Objective 1
In the essay on The Da Vinci Code, which dictionary supplies the definition of fiction?
Objective 2
Revise the passage of the essay on The Da Vinci Code that opens with the words containing "The definition of" and closes with "based on fact.", putting "invention" in place of "pretense".
Objective 3
Carry the essay on The Da Vinci Code forward from its last sentence.

Document extract
-- -- --

Rev. Fr. Steven Tsichlis
The Da Vinci Code is a murder mystery shrouded in a conspiracy theory, a novelistic thriller, an airplane book, the kind of book you read when you want to waste time, an easy read that combines a fast narrative pace with short chapters.
What’s wrong with The DaVinci Code?

Many people are reading author Dan Brown’s latest novel, a work of fiction, as if it accurately portrayed the facts about Christ, the New Testament, the Church and Christian history. But sadly, like one of my son’s roommates at Boston College, many people reading The Da Vinci Code come away from the book with their faith in Christ and the Church shaken.

The definition of fiction according to the American Heritage Dictionary:

  1. An imaginative pretense.
  2. A lie.
  3. A literary work, such as a novel, whose content is produced by the imagination and is not necessarily based on fact.

The confusion about this book begins on the opening page where the author, prior to actually beginning his story, states that: “All descriptions of artwork, architecture, documents and secret rituals in this novel are accurate.” Nothing could be further from the truth. In fact, there is so much that is historically false in this book that it’s hard to know where to begin.

-- -- --

Given material
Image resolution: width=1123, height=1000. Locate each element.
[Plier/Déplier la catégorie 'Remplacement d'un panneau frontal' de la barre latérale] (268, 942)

-- -- --

Final answer 1
The American Heritage Dictionary.

Final answer 2
The definition of fiction according to the American Heritage Dictionary:

  1. An imaginative invention.
  2. A lie.
  3. A literary work, such as a novel, whose content is produced by the imagination and is not necessarily based on fact.

Final answer 3
One of the main characters in the book is an Englishman named Sir Leigh Teabing who is actually the bad guy, the mysterious “Teacher” responsible for ordering the murder of the curator of the Louvre with which the book opens. But Mr. Brown never lets the fast paced action of the book stand in the way of a good lecture and beginning with chapter 55, that’s exactly what the Teabing character delivers.

Let’s begin by looking at some of the things that are said there about the Bible and the 1st Ecumenical Council.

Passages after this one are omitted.